The announcement last week that The University of Texas System has ended its planning for development of its proposed 332-acre Houston “intellectual hub” to focus on so-called Big Data in energy, health care, and education left me with mixed emotions. First, the rollout of the land acquisition transaction left a lot to be desired, with poor advance notification of the Higher Education Coordinating Board and a number of interested parties, not least the University of Houston, and the strategic planning seemed dysfunctional in terms of advance planning of purpose and use of the property. After noting these mistakes by UT Chancellor William McCraven, however, I commend his boldness and visionary thinking that led him to the project and I didn’t then and don’t now believe that such a project in Houston has no place in the mission of UT, as some have suggested. After all, UT is the state’s flagship university and has a statewide charter in our constitution already manifest in a major presence and investment in research, service, and teaching in the Houston area.
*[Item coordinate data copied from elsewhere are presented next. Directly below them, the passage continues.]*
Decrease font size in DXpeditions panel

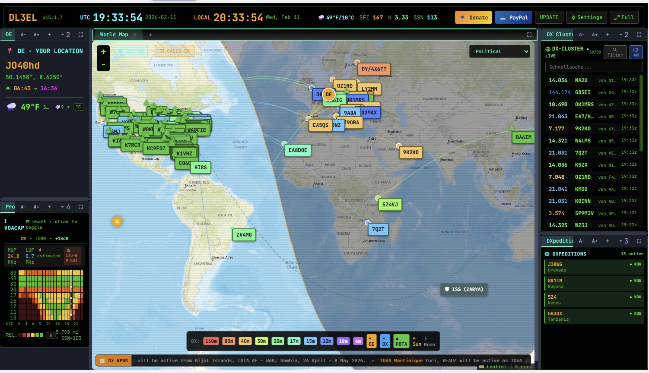(582, 241)
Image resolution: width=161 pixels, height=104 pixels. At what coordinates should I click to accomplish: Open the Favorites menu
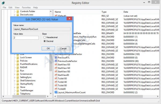[26, 8]
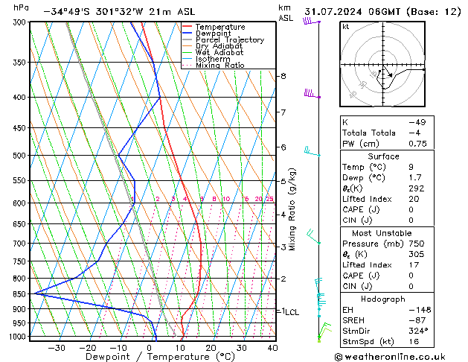Screen dimensions: 468x362
Task: Click the hodograph circle plot
Action: (x=383, y=73)
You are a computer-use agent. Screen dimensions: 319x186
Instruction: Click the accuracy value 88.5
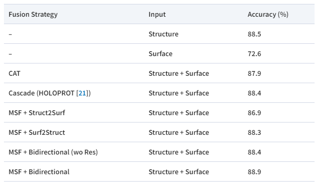click(x=254, y=34)

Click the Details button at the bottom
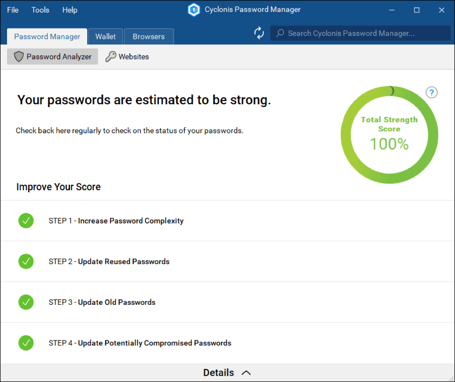[218, 372]
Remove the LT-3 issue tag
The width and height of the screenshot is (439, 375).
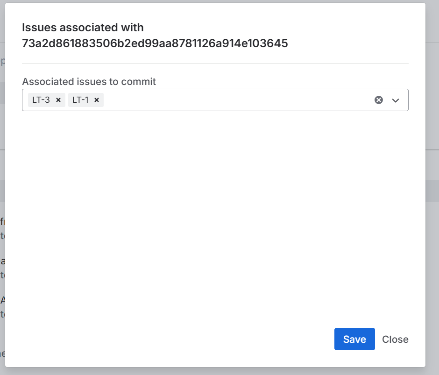[58, 100]
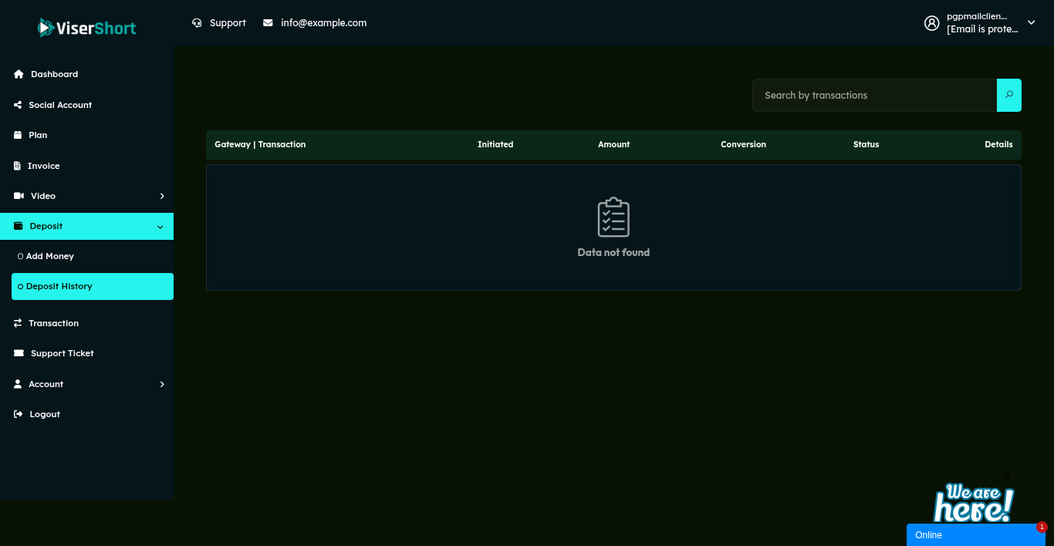
Task: Collapse the Deposit menu chevron
Action: click(160, 227)
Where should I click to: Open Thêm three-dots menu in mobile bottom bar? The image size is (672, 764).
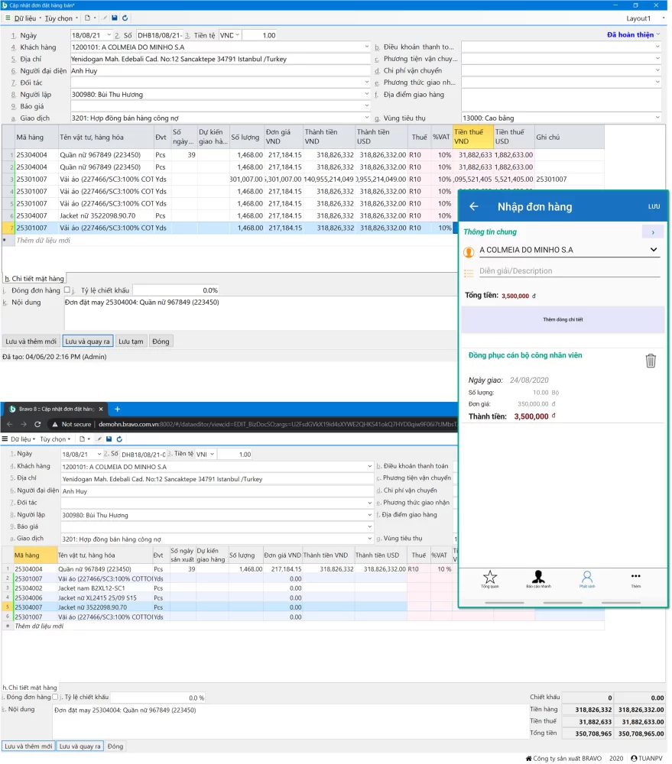click(x=635, y=578)
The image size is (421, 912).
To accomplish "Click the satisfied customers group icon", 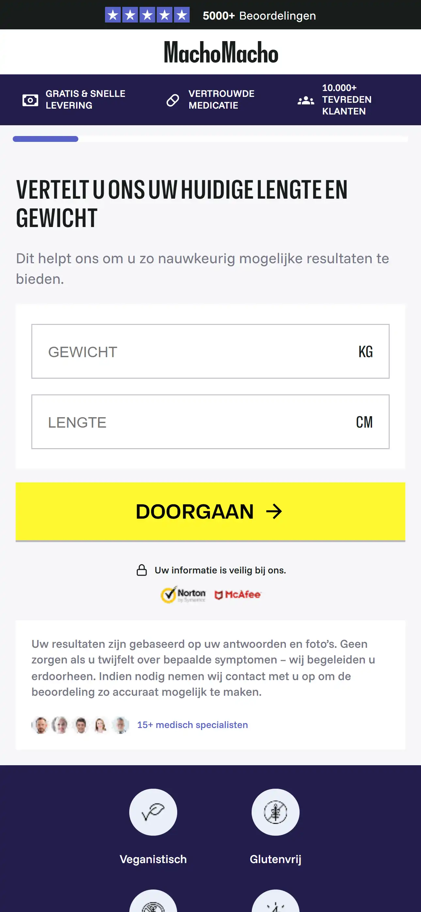I will click(x=305, y=101).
The notion expressed by several who should know better that this plan was an “invasion” of Houston by UT was hyperbolic nonsense.
As I wrote shortly after the original announcement in late 2015, the turf battle that emerged and the furor that was caused more than anything else was further manifestation of the lack of a coherent strategy for Texas higher education governance and the roles that each of our public institutions should play. Every effort in my memory to bring coherence to this issue, which dates to a proposal over thirty years ago by a commission to design either a functional or a geographic approach to higher education in Texas, has failed because of parochial politics. I see no resolution to that situation in the immediate future, given the current race among seven of our institutions, including the University of Houston, to achieve national “Tier One” status and given the treacherous political terrain for any statewide official or legislator who tackles the issue. It is not a political winner.
Meanwhile, however, as well noted by a Houston Chronicle editorial in the wake of the decision to end the project, we have a need for boldness and big ambitions that should transcend parochialism and small bureaucratic thinking, and I wonder along with the Chronicle whether or not this failed plan sows doubt about our openness and capacity for big ideas and bold strategic thinking.
Dianne Johnson says
Totally agree on UT….and how many lost jobs and revenue to the region. Chronicle got that one right!
Bill Fraer says
Where was the Mayor on this issue? The GHP? It seems this is pretty much the same thing as chasing a Fortune 500 company out of town because we don’t like the color of their football jerseys.